The AI's will probably never be in a position of political control. I suspect the AI would bootstrap self-replicating (nano?) tech. It might find a way to totally brainwash people, and spread it across the internet. The end game is always going to be covering the planet in self replicating nanotech, or similar. Politics does not seem that helpful towards such goal. Politics is generally slow.
Suppose you think that both capabilities and alignment behave like abstract quantities, ie real numbers.
And suppose that you think there is a threshold amount of alignment, and a threshold amount of capabilities, making a race to which threshold is reached first.
If you also assume that the contribution of your research is fairly small, and our uncertainty about the threshold locations is high,
then we have the heuristic, only publish your research if the ratio between capabilities and alignment that it produces is better than the ratio over all future research.
(note that research on how to make better chips counts as capabilities research in this model)
Another way to think about it is that the problems are created by research. If you don't think that "another new piece of AI research has been produced" is reason to shift probabilities of success up or down, it just moves timelines forward, then the average piece of research is neither good nor bad.
I think that most easy to measure goals, if optimised hard enough, eventually end up with a universe tiled with molecular smiley faces. Consider the law enforcement AI. There is no sharp line between education programs, and reducing lead pollution, to using nanotech to rewire human brains into perfectly law abiding puppets. For most utility functions that aren't intrinsically conservative, there will be some state of the universe that scores really highly, and is nothing like the present.
In any "what failure looks like" scenario, at some point you end up with superintelligent stock traiders that want to fill the universe with tiny molecular stock markets, competing with weather predicting AI's that want to freeze the earth to a maximally predictable 0K block of ice.
These AI's are wielding power that could easily wipe out humanity as a side effect. If they fight, humanity will get killed in the crossfire. If they work together, they will tile the universe with some strange mix of many different "molecular smiley faces".
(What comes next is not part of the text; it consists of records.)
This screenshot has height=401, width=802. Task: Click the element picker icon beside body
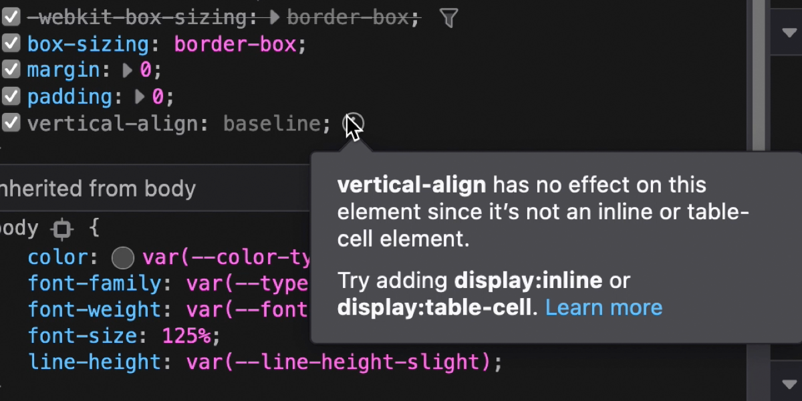pyautogui.click(x=62, y=230)
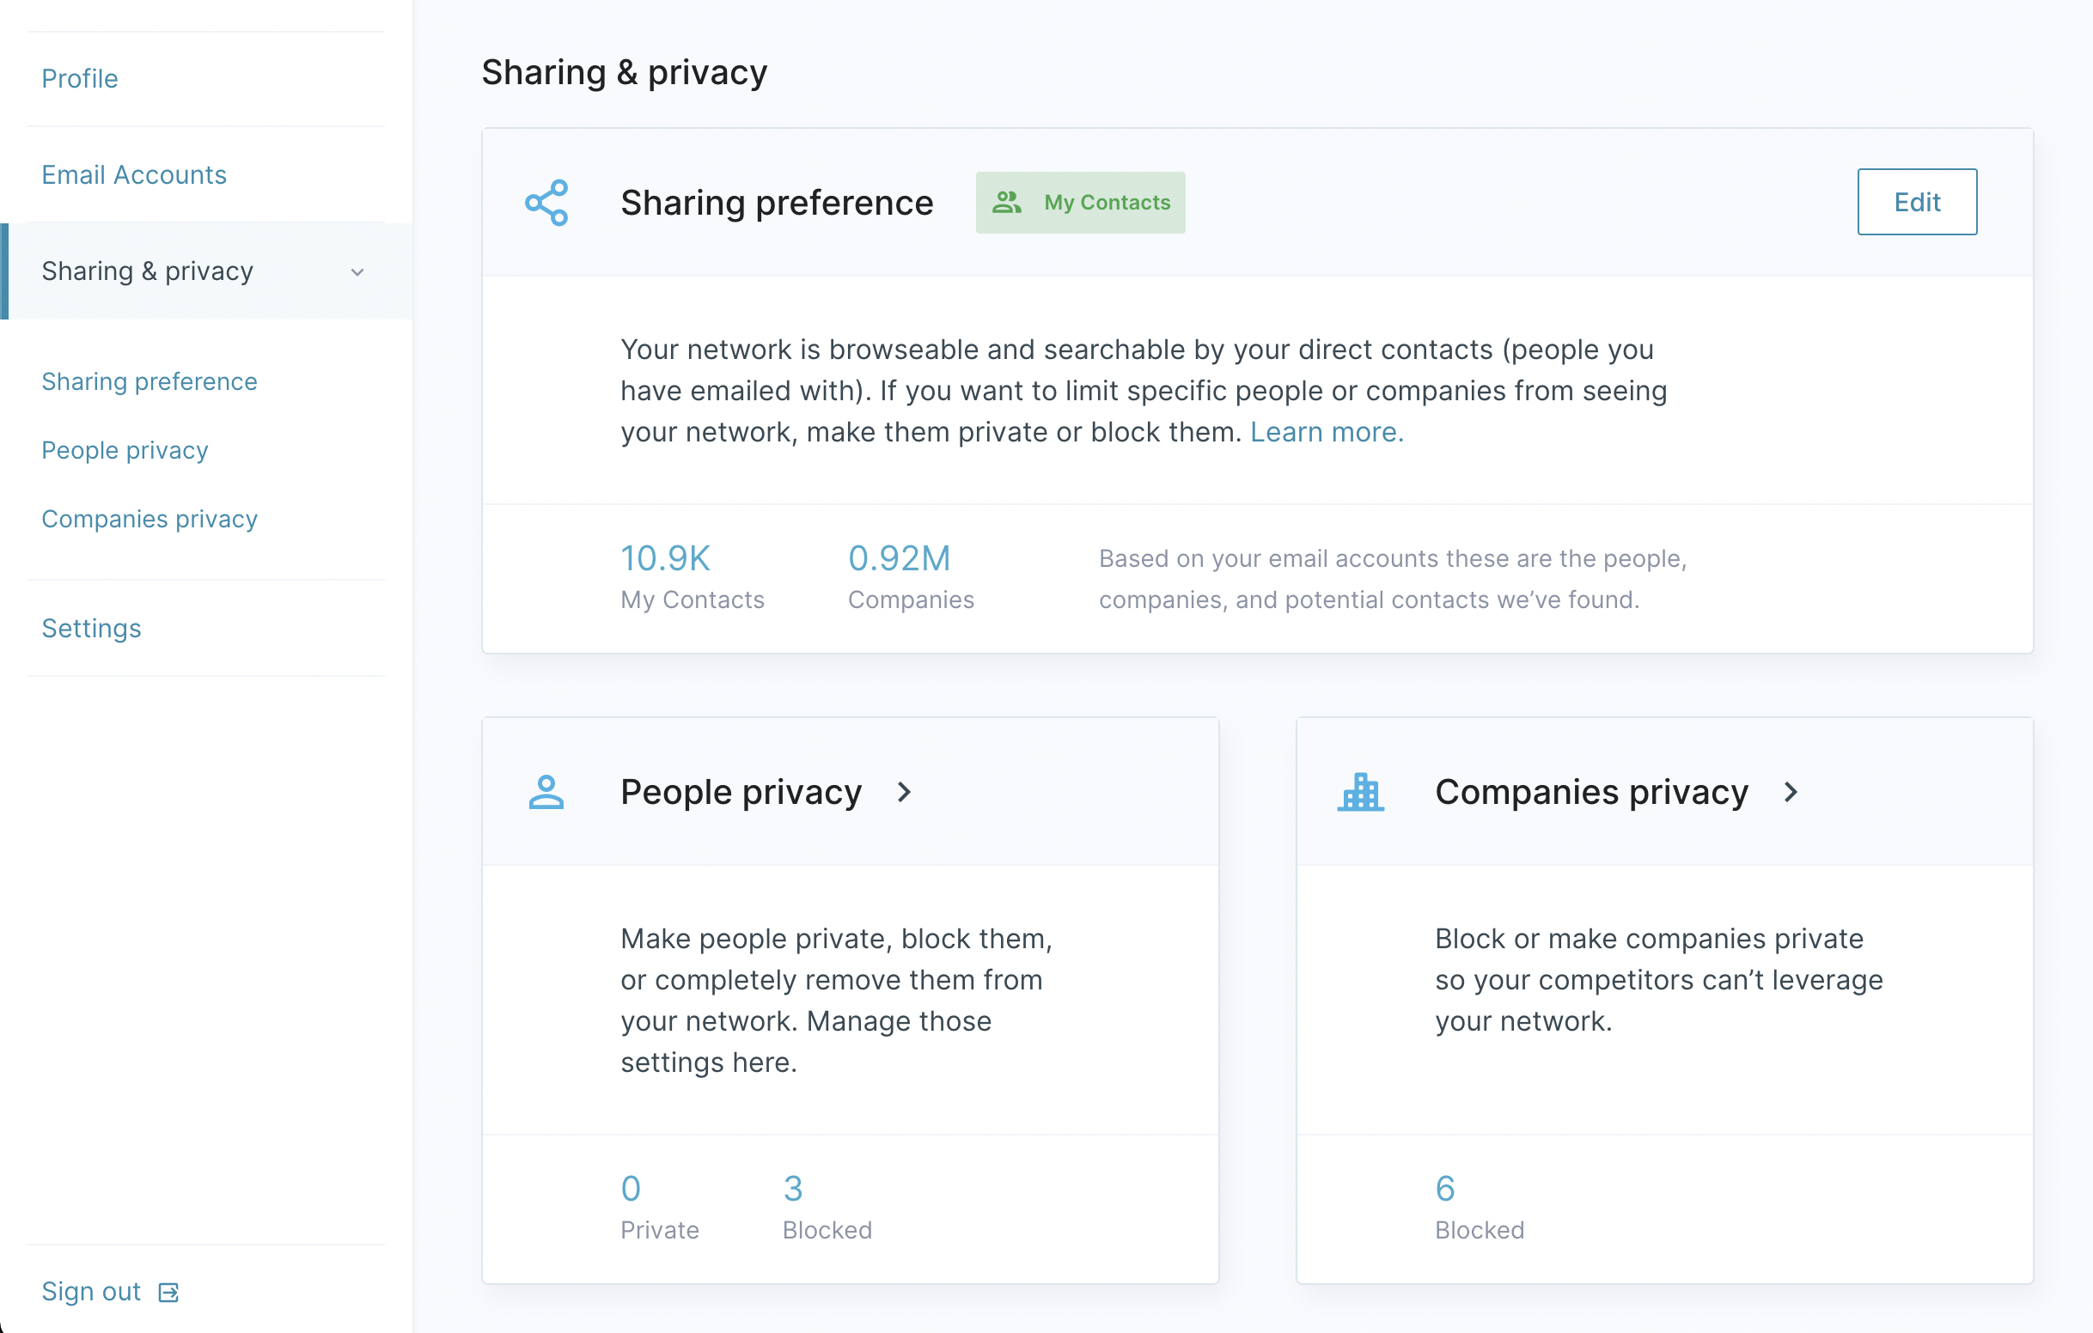
Task: Open Companies privacy via its arrow chevron
Action: 1791,792
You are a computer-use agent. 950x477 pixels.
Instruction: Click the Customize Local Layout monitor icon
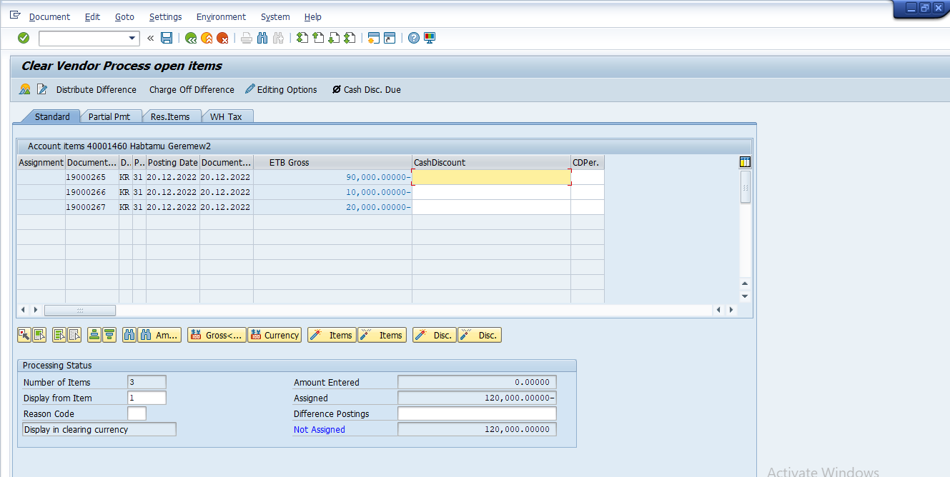[x=430, y=38]
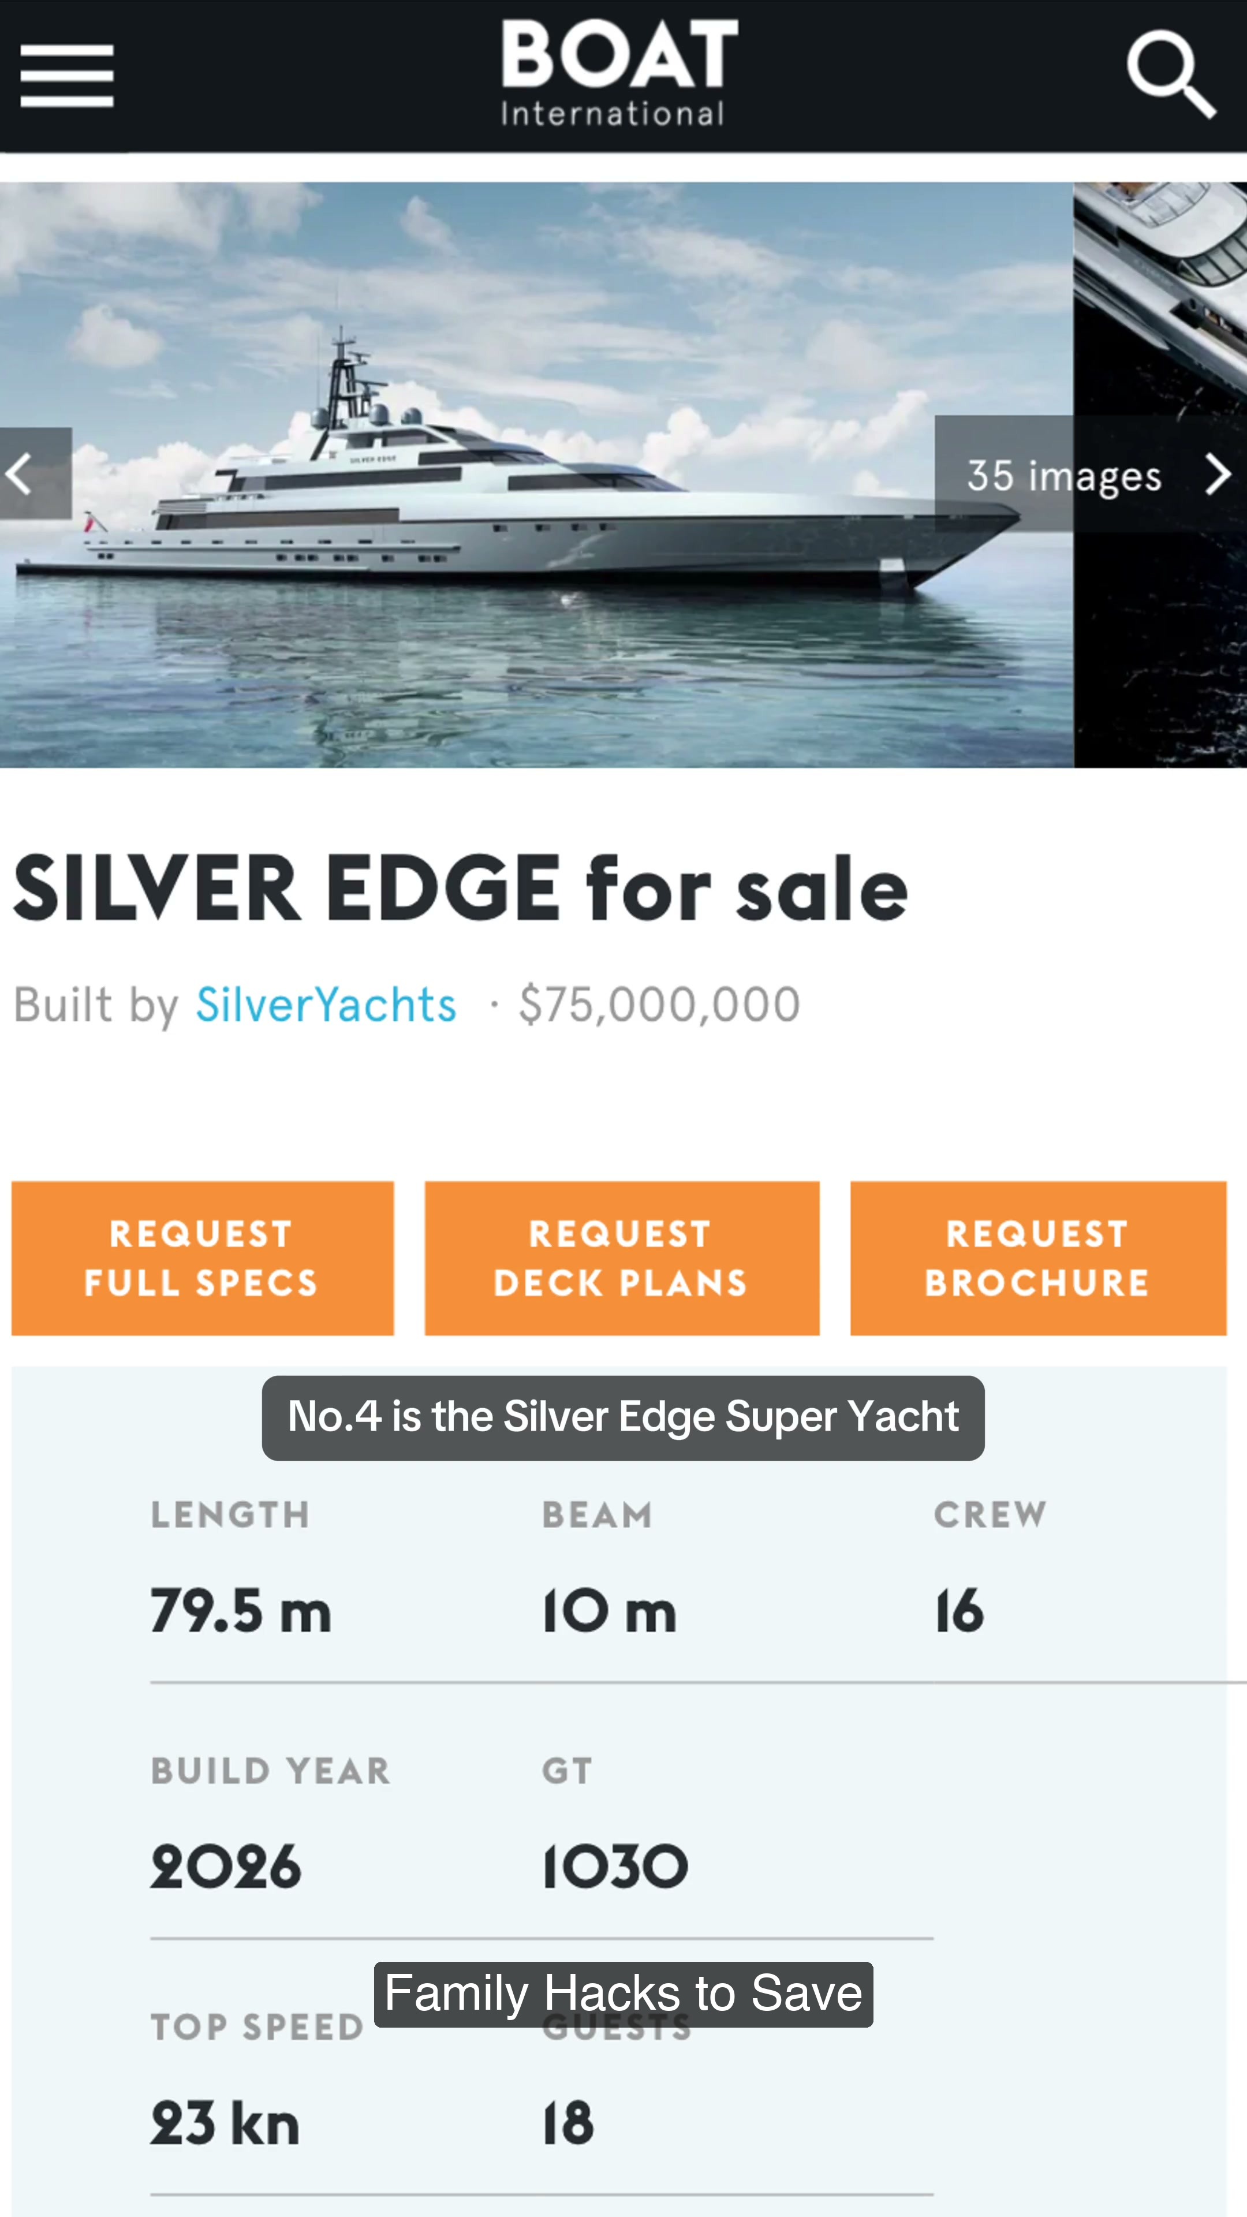Viewport: 1247px width, 2217px height.
Task: Tap the 'Family Hacks to Save' label
Action: tap(623, 1994)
I don't think that you can get an accurate human values function by averaging together many poorly thought out, add hoc functions that were designed to be contingent on specific details of how the world was. (Ie assuming people are broadcasting TV signals, stock market went up iff a particular pattern of electromagnetic waves encoding a picture of a graph going up, and the words "finantial news" exists. Outside the narrow slice of possible worlds with broadcast TV, this AI just wants to grab a giant radio transmittor and transmit a particular stream of nonsense.)
I think that humans existing is a specific state of the world, something that only happens if an AI is optimising for it. (And an actually good definition of human is hard to specify) Humans having lives we would consider good is even harder to specify. When there are substantially superhuman AI's running around, the value of the atoms exceeds any value we can offer. The AI's could psycologically or nanotechnologically twist us into whatever shape they pleased. We cant meaningfully threaten any of the AI.
We wont be left even a tiny fraction, we will be really bad at defending our resources, compared to any AI's. Any of the AI's could easily grab all our resources. Also there will be various AI's that care about humans in the wrong way, a cancer curing AI that wants to wipe out humanity to stop us getting cancer. A marketing AI, that wants to fill all human brains with coorporate slogans. (think nanotech brain rewrite to the point of drooling vegetable)
EDIT: All of the above is talking about the end state of a "get what you measure" failure. There could be a period, possibly decades where humans are still around, but things are going wrong in the way described.